Until 1996, these excavations in Alexandria harbour led to the discovery of many archeological remains: 5,000 architectural blocks weighing up to 75 tons, columns, capitals, huge broken statues, a dozen sphinxes, and above all the indisputable remains of the lighthouse itself. A 12-metre door made of Aswan granite was virtually reassembled. Some gigantic statues that used to stand against the lighthouse, representing Ptolemaic kings and queens, were found right next to their pedestal. Empereur hopes that in the future this marvellous site will be open to amateur scuba divers.
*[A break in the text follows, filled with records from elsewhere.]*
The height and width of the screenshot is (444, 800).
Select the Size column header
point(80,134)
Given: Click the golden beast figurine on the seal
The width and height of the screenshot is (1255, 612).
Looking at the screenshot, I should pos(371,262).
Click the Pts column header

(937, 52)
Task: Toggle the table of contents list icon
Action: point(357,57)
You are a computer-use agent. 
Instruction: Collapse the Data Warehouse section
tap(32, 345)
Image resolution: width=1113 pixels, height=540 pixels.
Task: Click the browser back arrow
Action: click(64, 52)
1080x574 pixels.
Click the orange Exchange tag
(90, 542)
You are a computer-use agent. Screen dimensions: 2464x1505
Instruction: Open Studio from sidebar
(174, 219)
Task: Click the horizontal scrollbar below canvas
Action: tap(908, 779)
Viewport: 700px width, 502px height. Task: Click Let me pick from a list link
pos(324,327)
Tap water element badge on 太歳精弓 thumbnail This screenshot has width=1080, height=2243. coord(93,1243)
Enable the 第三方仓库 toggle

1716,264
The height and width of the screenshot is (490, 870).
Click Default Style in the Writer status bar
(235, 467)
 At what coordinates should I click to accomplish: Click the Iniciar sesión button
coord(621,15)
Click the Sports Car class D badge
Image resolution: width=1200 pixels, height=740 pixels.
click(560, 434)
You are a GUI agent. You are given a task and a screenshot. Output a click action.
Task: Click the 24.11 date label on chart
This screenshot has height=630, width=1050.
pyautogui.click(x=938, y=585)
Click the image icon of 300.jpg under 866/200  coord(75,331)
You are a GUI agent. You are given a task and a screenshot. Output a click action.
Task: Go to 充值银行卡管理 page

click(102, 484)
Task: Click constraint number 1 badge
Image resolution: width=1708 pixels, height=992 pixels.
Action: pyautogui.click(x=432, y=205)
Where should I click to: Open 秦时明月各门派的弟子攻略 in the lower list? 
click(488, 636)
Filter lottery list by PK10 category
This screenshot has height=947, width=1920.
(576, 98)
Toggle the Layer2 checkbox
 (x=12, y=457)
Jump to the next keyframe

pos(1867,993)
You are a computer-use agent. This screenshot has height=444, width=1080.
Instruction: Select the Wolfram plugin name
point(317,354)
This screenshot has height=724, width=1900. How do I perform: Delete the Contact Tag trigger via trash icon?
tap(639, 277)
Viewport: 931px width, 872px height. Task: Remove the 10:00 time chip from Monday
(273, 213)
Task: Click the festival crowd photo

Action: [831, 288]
In March 1997, the site of the Gabbari Necropolis, Alexandria's city of the dead, was discovered during the building of the bridge linking the western harbour to the Cairo road. The director of the museums and archeological sites of Alexandria asked for Empereur's help on June 27. The general map of the ancient city appeared then, with the streets following the drawings by Dinocrates, the first urbanist architect.

== Bibliography ==
- Les amphores, la nécropole nord d’Amathonte II, Études chypriotes VIII, 1987
- Le port hellénistique d'Amathonte, Actes du Symposium "Cyprus and the Sea", Nicosie, 1993
- A short guide to the catacombs of Kom el Shoqafa, Alexandria, Sarapis, Alexandria, 1995, ISBN 977-5633-01-X
- Alexandrie redécouverte, Fayard, Paris, 1998, ISBN 2-7028-1161-2
- Alexandrina 1, Institut français d'archéologie orientale, Cairo, 1998
- Alexandrie médiévale 1, with Christian Décobert, Institut français d'archéologie orientale, Cairo, 1998
- Le Phare d'Alexandrie : La Merveille retrouvée, coll. « Découvertes Gallimard » (nº 352), série Archéologie. Paris: Gallimard, 1998 (new edition in 2004), ISBN 2-07-030379-9
- Petit guide du Musée gréco-romain d'Alexandrie, Harpocrates, Alexandria, 2000, ISBN 977-5845-02-5
- Alexandrie : Hier et demain, coll. « Découvertes Gallimard » (nº 412), série Culture et société. Paris: Gallimard, 2001, ISBN 2-07-076240-8
  - Alexandria: Past, Present and Future, 'New Horizons' series, London: Thames & Hudson, 2002
  - Alexandria: Jewel of Egypt, "Abrams Discoveries" series, New York: Harry N. Abrams, 2002
- Nécropolis 1, with Marie-Dominique Nenna, Institut français d'archéologie orientale, Cairo, 2001
- Alexandrina 2, Institut français d'archéologie orientale, Cairo, 2002
- Nécropolis 2, with Marie-Dominique Nenna, Institut français d'archéologie orientale, Cairo, 2003

==Filmography==
Gédéon Programmes produced a documentary trilogy about Empereur's work, directed by Thierry Ragobert:
- La septième merveille du monde (le Phare)
- Alexandrie la magnifique
- Les mystères d'Alexandrie

==Personal life==
In 2001 Empereur confronted video games publisher Eidos Interactive for using his image in the fourth game of Tomb Raider series: The game's protagonist, Lara Croft, meets a friend of hers in Alexandria, who coincidentally resembled Jean-Yves Empereur, including having the same first name and profession. The publisher apologized and agreed to stop using the character in their games.